- Exercise goal: The records that follow are to be reproduced exactly. Any pictures in them are left out.

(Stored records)
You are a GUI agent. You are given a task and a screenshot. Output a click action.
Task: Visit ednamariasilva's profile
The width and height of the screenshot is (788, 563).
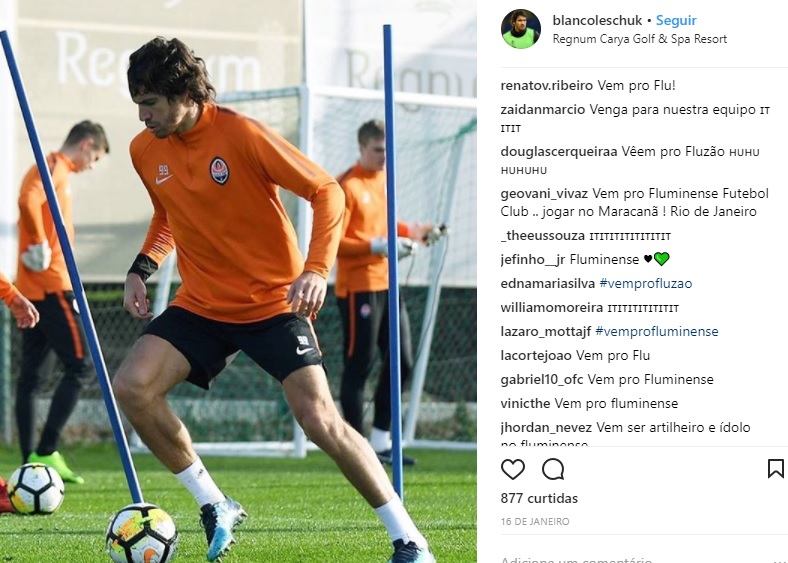[547, 284]
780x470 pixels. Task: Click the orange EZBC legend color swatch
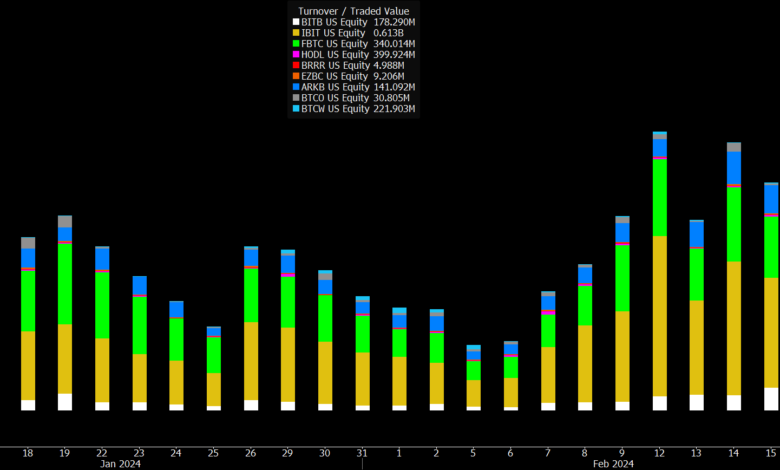pos(296,76)
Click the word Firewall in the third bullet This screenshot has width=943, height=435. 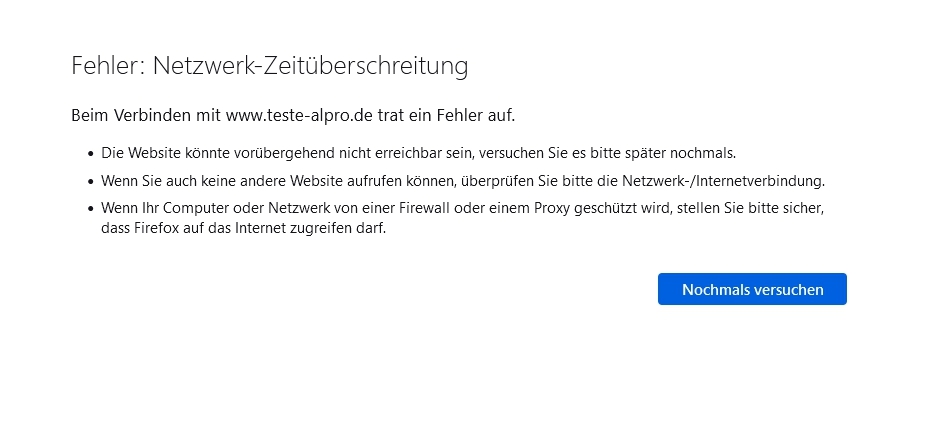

- Response to the exercise:
You are a GUI agent. You are given a task and a screenshot. Output a click action.
Task: Visit ednamariasilva's profile
The width and height of the screenshot is (788, 563).
[547, 284]
780x470 pixels. Task: Click the orange EZBC legend color swatch
pos(296,76)
Click the word Firewall in the third bullet This screenshot has width=943, height=435. 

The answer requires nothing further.